Flash Memory

Flash memory #

Flash vs disk:

  • No moving parts
  • More shock resistant
  • 100x lower latency
  • 5-10x higher cost per bit

Flash vs DRAM:

  • Nonvolatile
  • 5-10x lower cost per bit
  • 1000x higher latency


  • Individual chips can be up to 512GB
  • Erase units: 256kb
  • Pages: 512 or 4096 bytes
  • Reads: pages
  • Writes:
    • Erase: sets all bits in an erase unit to 1
    • Writes: pages: logical AND with data written and data existing (0s never change back to 1)
  • Wear-out: limit on how many erases can be invoked without degrading reliability (1k-100k)


  • Reads: 20-100 microsecond latency, 100-2500MB/sec
  • Erasure: 2ms
  • Writes: 200 microsecond latency, 100-500MB/sec

Flash translation layer (FTL) #

  • Software layer built into drive
  • Mimics disk interface
  • Works with existing software


  • Sacrifice performance
  • Waste capacity
  • All are proprietary!

Direct mapped #

  • Virtual block == physical block
  • Reads are obvious
  • Writes:
    • read erase unit
    • erase
    • rewrite with new block
  • Used with FAT format


  • Any write gets closer to wear-out limit
    • Especially with frequently accessed blocks
  • No way to handle “hot block”
  • Slow
  • Brittle: loses data in crashes
    • Including OLD data!

Virtualization #

  • Separate virtual/physical block numbers
  • A virtual block can move in flash
  • Block map:
    • index = virtual block number
    • value = physical block corresponding to virtual block
  • Reads: look up in block map, read corresponding physical block
  • Writes:
    • Find free/erased page
    • Write virtual block to that page
    • Update block map
    • Mark old page as free

One possible scheme:

  • Don’t store map on device
  • Page header:
    • Virtual block number
    • Allocated bit (1: free, 0, allocated)
    • Written (1: clean, 0: dirty)
    • Garbage (1: usable, 0: garbage/need to erase)

Another scheme:

  • Block map on disk, cache in memory
  • Page header bit: “data” or “map”
  • Keep map-map in memory
  • Reconstruct map-map on startup
  • Writes: must write map as well as data
  • Reads: could take 2 reads

Garbage collection #

  • Keep track of pages that are useful vs garbage
  • Pick erase units with many garbage pages
  • Read all live pages and write into fresh erase units
  • Erase old unit

Write costs:

  • Suppose 90% utilized
  • 10 erase units
  • Read 9 erase units, write 9
  • 1 free erase unit
  • Requires 19 I/O’s: write amplification

Formula: cost = (1+U)/(1-U) where U is utilization (0.0-1.0)

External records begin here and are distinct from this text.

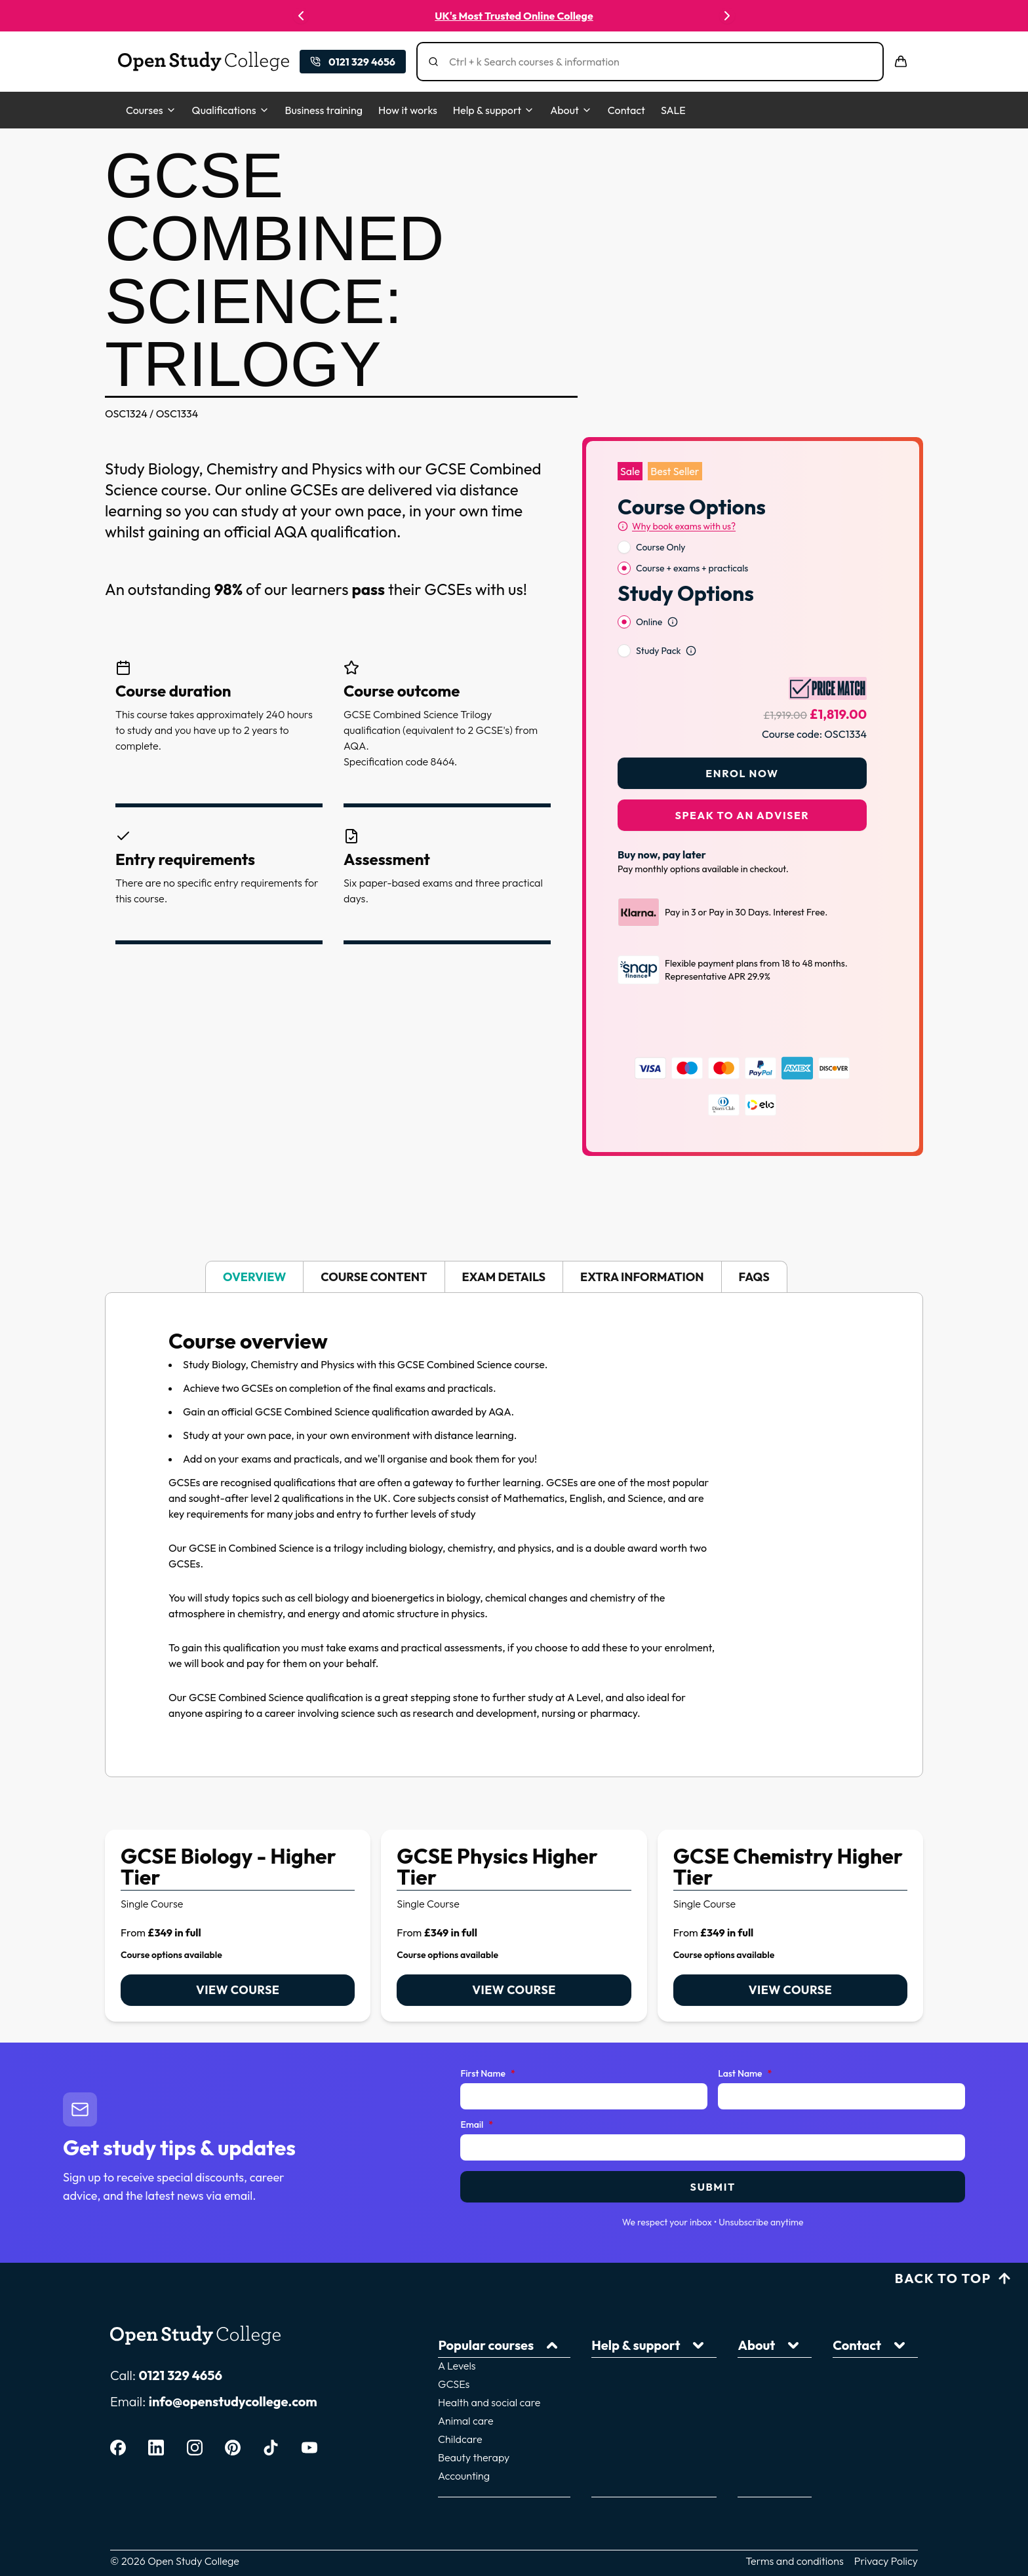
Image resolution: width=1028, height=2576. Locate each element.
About (571, 110)
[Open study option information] (672, 587)
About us (721, 2321)
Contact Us (856, 2321)
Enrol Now (741, 739)
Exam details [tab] (504, 1242)
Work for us (857, 2357)
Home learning (615, 2376)
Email (476, 2091)
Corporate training (874, 2339)
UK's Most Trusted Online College (514, 15)
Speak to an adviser (742, 781)
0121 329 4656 (180, 2341)
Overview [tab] (254, 1242)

  • Hot (short-lived) and cold data
  • Want to segregate: most storage space is cold data, small amount hot
  • Run cold storage at high utilization, pay GC cost if there’s free space in cold erase units
  • Hot storage at low utilization

Wear level #

  • Erase at same rate everywhere
  • Use GC to move blocks between hot and cold pages
  • Occasionally: copy data from cold unit to hot one

Disadvantages of virtual disks #

  • Duplication of FTL block map, FS inode
  • Missing info:
    • FTL doesn’t know about deletions
    • GC copies live blocks!
    • To fix, new command trim: indicate block will never be used again

Flash-optimized file systems #

  • Lots of academic research projects, but none in widespread desktop use
  • F2FS - used in Android phones since mid 2010s
  • Need raw flash access, but no standard for that
  • One approach: log-structured file system (entire fs is a log)

Nonvolatile memory #

Example: Intel 3D XPoint (Optane)

  • Capacity: 512GB per DIMM
  • Read: 300ns
  • Write: 100ns
  • Comparable to DRAM (100ns read/write)
  • For FS, faster than flash
  • Can’t harness raw performance due to software overhead
    • Need new data model
    • Current use: caching for larger HDDs to approximate flash speeds

Open question: This is nearly as fast as DRAM. If this becomes as fast as DRAM, can we make all memory non-volatile? And what paradigm shifts could that cause?